> [PROVIDED PASSAGE]
##########

The bottom line is that my older neighbor had financial problems that I did not know about, but my other neighbor adopted the cat and she was admitted to a local nursing home, and both her and I have power of attorney and medical decisions for her, and regularly visit her. I hope if I am alone in my 80's that I will have someone to look after me too.

Which brings me to this forum. I joined Broke Straight Boys to jerk off to straight young guys doing "the nasty" on video, but I stayed for the forum for I was amazed that I found real, true friends through this site, some of whom I've lost contact with. But I am still in touch with former forumites, Ms. Kianna, Buckeye1, Grace, Cumrag27, RRHill, JLipps, Raysvq, and probably others who I can't think of at this moment. I am also "off site friends" with current members, Stowe, Peter, johnny, Tampa, Jon and betudidntknow among others.

In fact, in October, Peter is coming to visit New York for the first time, and we are planning a visit with Betu too. I've already met Tampa, and I hope to meet more of you in the future. As a man in my 60's, it is not easy to find new friends and so many of you folks here are so cool, and I am so appreciative to have you all in my life. And I look forward to getting to know more of you both on the forum and off. With whatever complaints I've had about the site, over the years, I am very thankful to Mark for providing the forum, and for the most part letting us conduct business here, as we see fit, with minimal interference by management. Love live the forum.

Lots of love to everyone!!! :smiley-love021:

I also want to thank Louis and Mtfrc for sharing their stories. We do need to look out for each other on this earth. With us gay people especially there may come a time when we are sick, older and alone and we need help with certain health issues or doctor appointments or just getting to the grocery store. So why not be paying it forward now? It's the right thing to do.
 
I also want to thank Louis and Mtfrc for sharing their stories. We do need to look out for each other on this earth. With us gay people especially there may come a time when we are sick, older and alone and we need help with certain health issues or doctor appointments or just getting to the grocery store. So why not be paying it forward now? It's the right thing to do.
I know that you do exactly that with many of your older friends in your area Tampa, and although you do not do it for any kind of payback, it does show that you live by the "golden rule". Do to others as you would have them do to you. I do believe in karma and it is the right thing to do on many levels.
 
Thank You mike
Another Beautiful post by a ..Very Beautiful Man.
I am very Grateful,Honored,and Proud to be included in such a fine group of people. You mike have become very important too me.
I feel so Blessed.
Love...
johnny....A Proud yenta.
And Louis . . You Are A Good Man. Just Saying...:sun:
Thanks very much johnny, (my fellow yenta). You are a blessing to me, having you in my life. :cheerleader3:
 
We need more people to be " a friend " and do what's right. Thanks for reminding us. In my life I have been "a friend" more that once so I know how it is while it is happening. It's like loving someone more then yourself. You just do what's best for the friend and don't worry about yourself. Years later when you look back you will feel so good that you were there and did what you did. BTW It keeps happening over the years and you'll be there for others too.
 
We need more people to be " a friend " and do what's right. Thanks for reminding us. In my life I have been "a friend" more that once so I know how it is while it is happening. It's like loving someone more then yourself. You just do what's best for the friend and don't worry about yourself. Years later when you look back you will feel so good that you were there and did what you did. BTW It keeps happening over the years and you'll be there for others too.

##########

[Items stored from a collection]
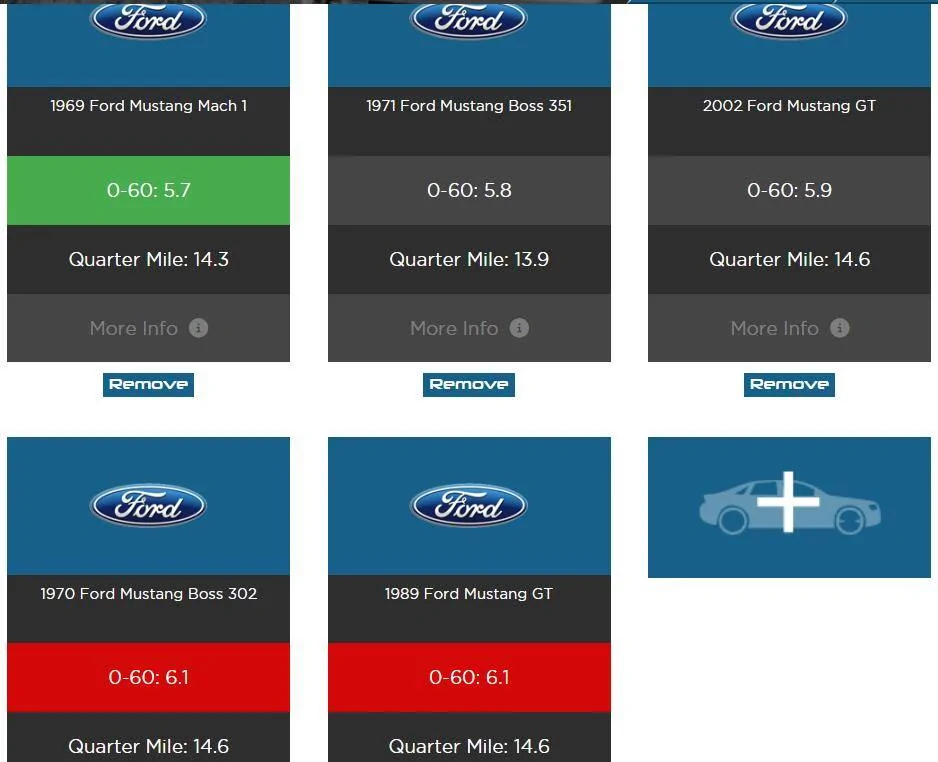Click the info icon on the 1971 Boss 351 card

point(518,328)
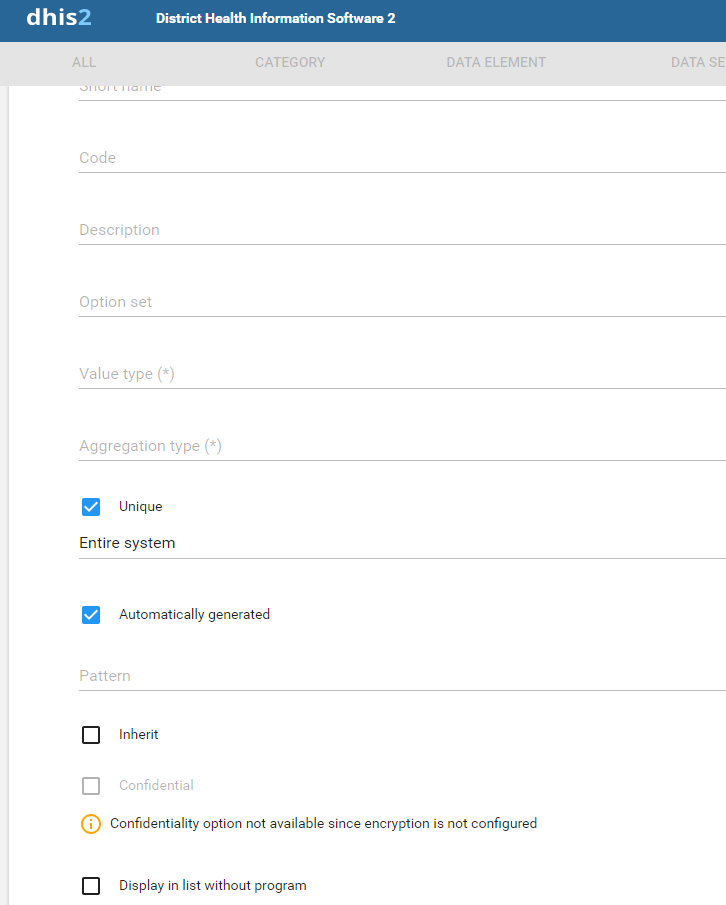Click the Short name field
The image size is (726, 905).
point(400,91)
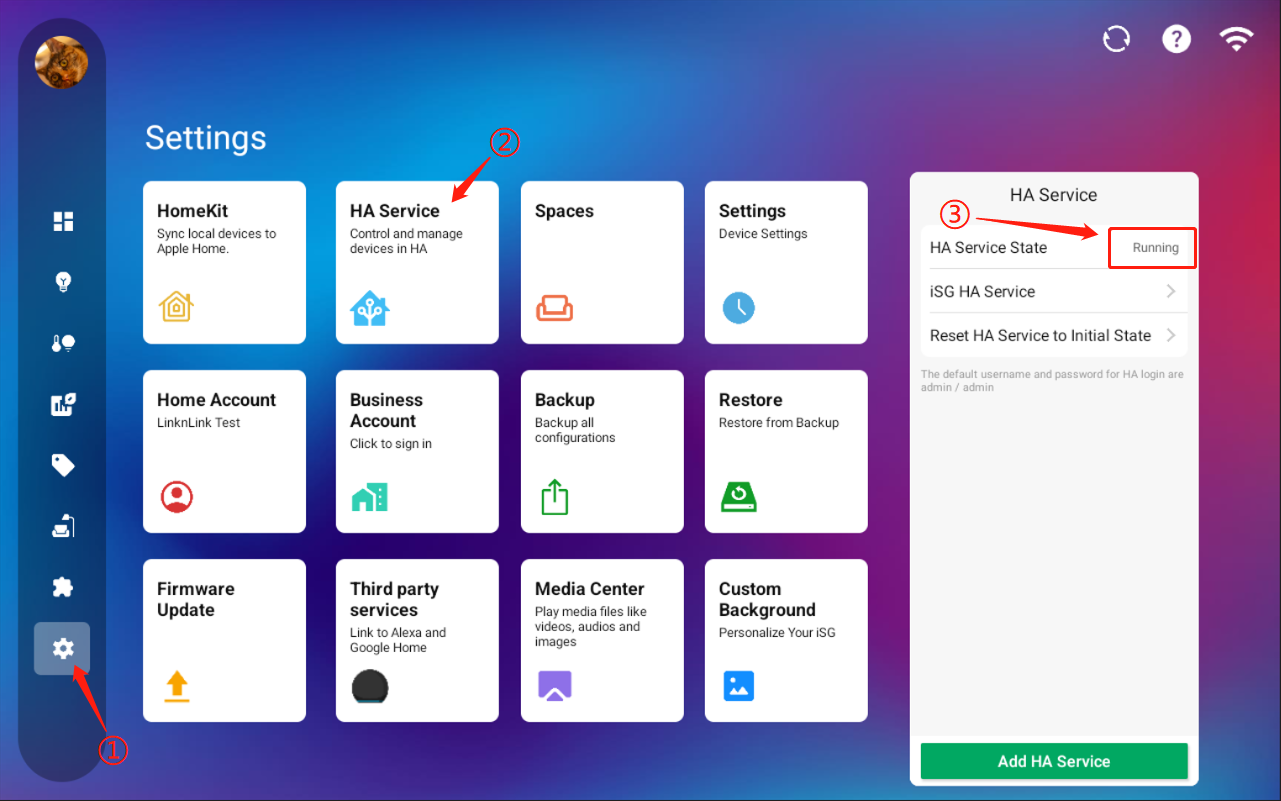Open the Backup configurations tile
Screen dimensions: 1281x801
click(602, 451)
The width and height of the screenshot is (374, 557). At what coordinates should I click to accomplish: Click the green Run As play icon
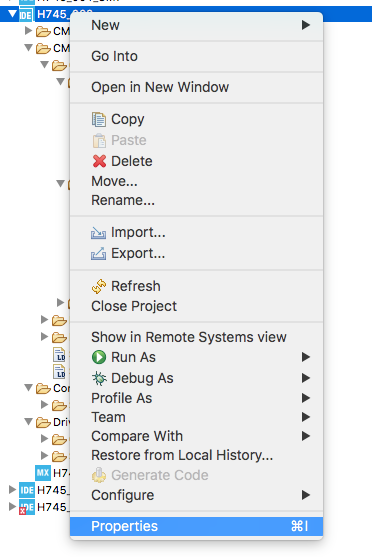click(99, 357)
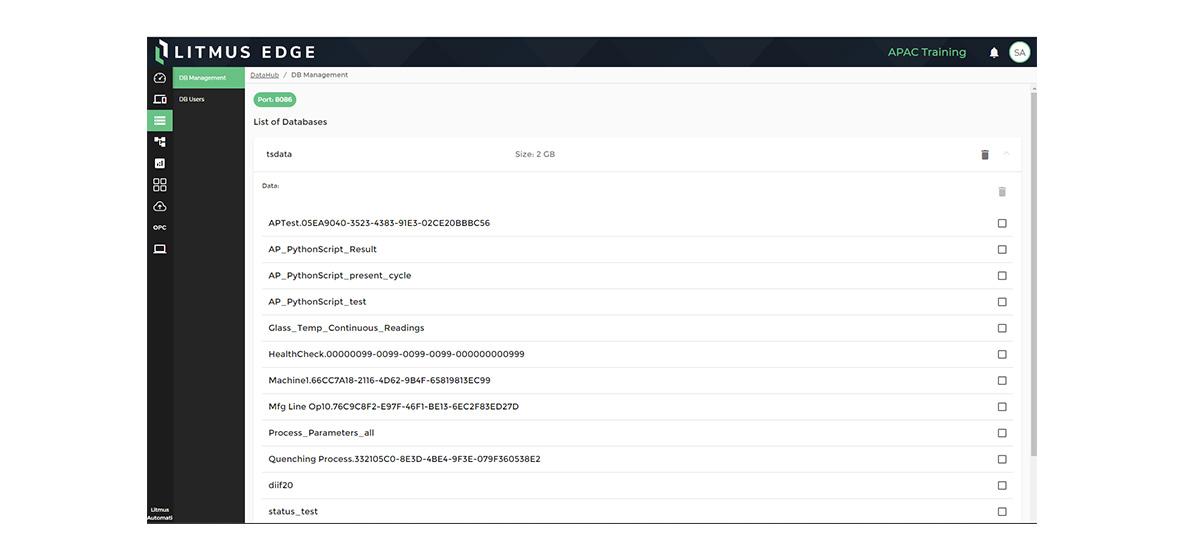This screenshot has width=1184, height=560.
Task: Click the flows tree icon in sidebar
Action: (159, 142)
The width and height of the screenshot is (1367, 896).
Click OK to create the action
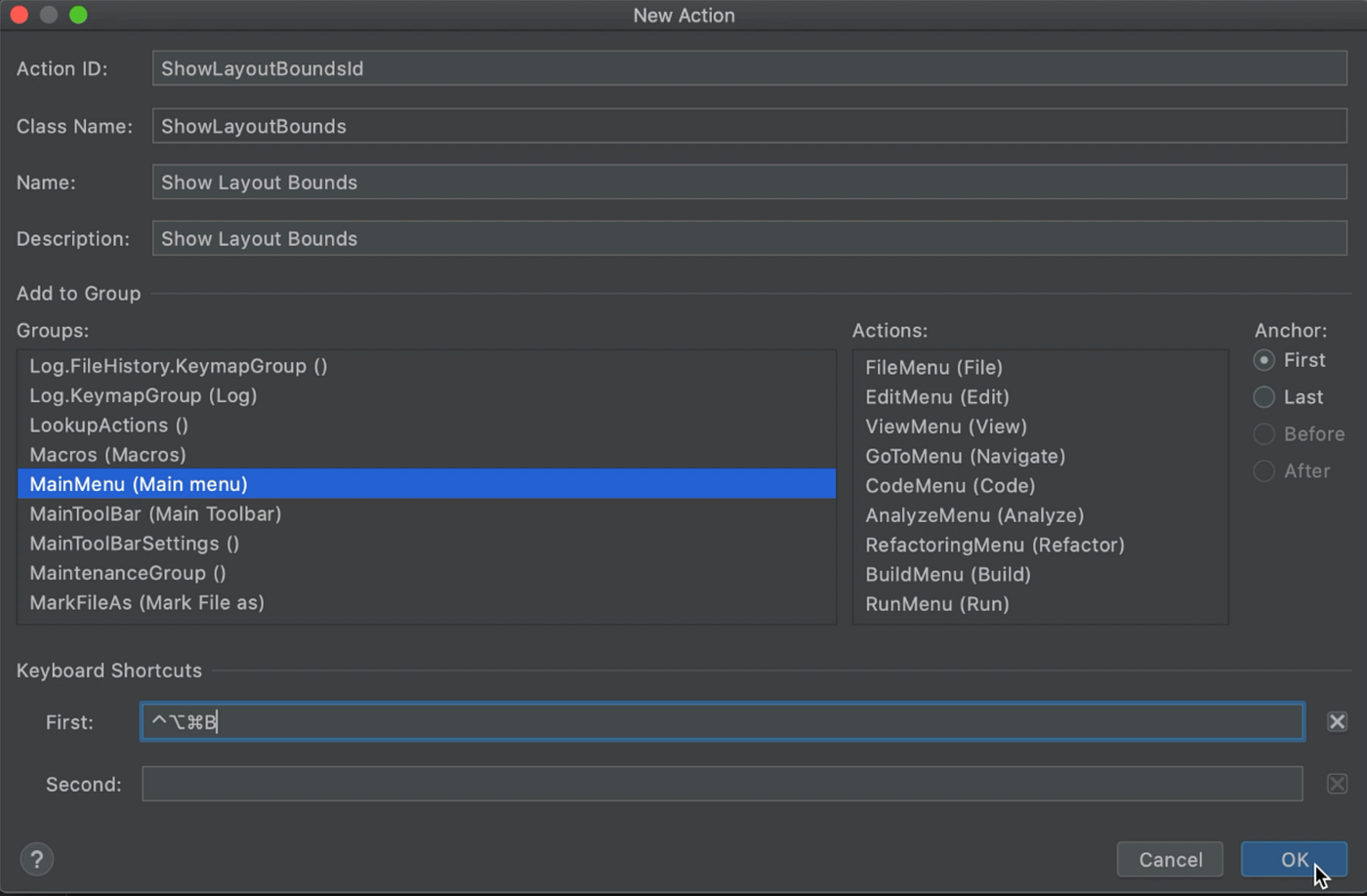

##########

> [WHAT THE EXERCISE ASKS] Return the section of the forum thread on friendship between "I am very Grateful,Honored,and" and "johnny....A Proud yenta.", inclusive. The records are separate material and have no connection to the forum thread on friendship.

> [EXERCISE RESPONSE]
I am very Grateful,Honored,and Proud to be included in such a fine group of people. You mike have become very important too me.
I feel so Blessed.
Love...
johnny....A Proud yenta.